Compute detection of viruses, say researchers
A new multinational study with input from Cambridge University has shown how the process of distinguishing viruses and bacteria could be accelerated through the use of computational methods.
The researchers, led by the University of Edinburgh, with colleagues from Cambridge, London, Slovenia and China, used a combination of theoretical and experimental methods to develop a strategy to detect the DNA of infectious diseases.
The current coronavirus pandemic highlights the need for fast and accurate detection of infectious diseases. Importantly, viral infections like coronavirus and bacterial infections like those associated with antimicrobial resistance (AMR) need to be distinguished.
This is usually done by using a complementary sequence that binds selectively to the genome of interest. Normally, this is done by targeting a single, long DNA sequence that is unique to the pathogen.
However, the researchers believe that much higher selectivities can be achieved by simultaneously targeting many shorter sequences that occur with a higher frequency in the pathogen of interest than in the DNA of other organisms that may be present in the patient samples.
Co-author Professor Erika Eiser from Cambridge’s Cavendish Laboratory said: “This approach exploits a phenomenon called ‘multivalency’, and the extensive numerical calculations, based on real bacterial and viral DNA sequences show that this approach should significantly outperform current approaches.
“Even though the individual shorter sequences bind more weakly to the target DNA than a single, longer sequence, the strength of the multivalent binding increases much faster than linearly with the number of short sequences.”
So instead of designing molecular probes that bind strongly to one place on the target DNA researchers should, counterintuitively, design probes that bind weakly all over the target DNA.
Making such relatively short probe sequences is, at present, a standard procedure and the sequences can be ordered online.
The experimental part of the project started with experiments in Cambridge, showing that the method can work in principle on a mixture of viral DNA and colloids coated with short complementary strands.
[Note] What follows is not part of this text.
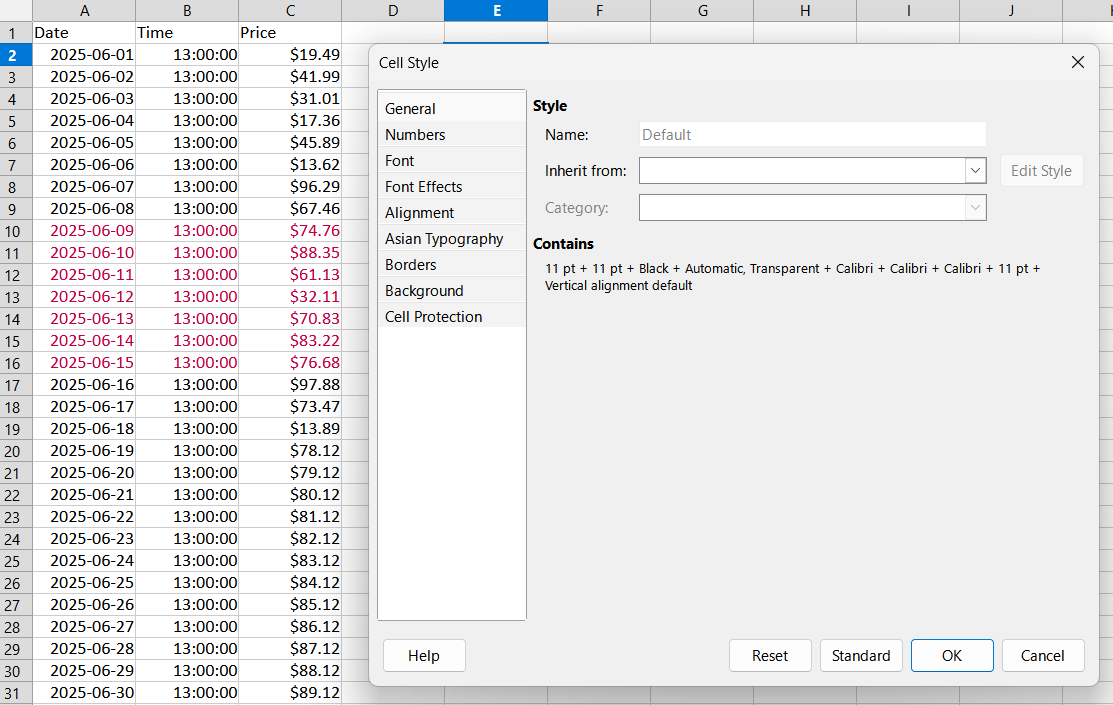Return to the General page

point(410,108)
Then the simulations took over to predict what combination of probe sequences would give the highest selectivity.
This part of the project has so far only been tested in computer models. The next step is to carry out experiments on real mixtures of viral and bacterial DNA.
While the initial work was conducted before the COVID-19 pandemic the current emergency illustrates the need for robust and highly selective methods to quickly identify specific viruses – particularly in ‘low-tech’ environments.
The research was funded in part by the Royal Society and the European Research Council.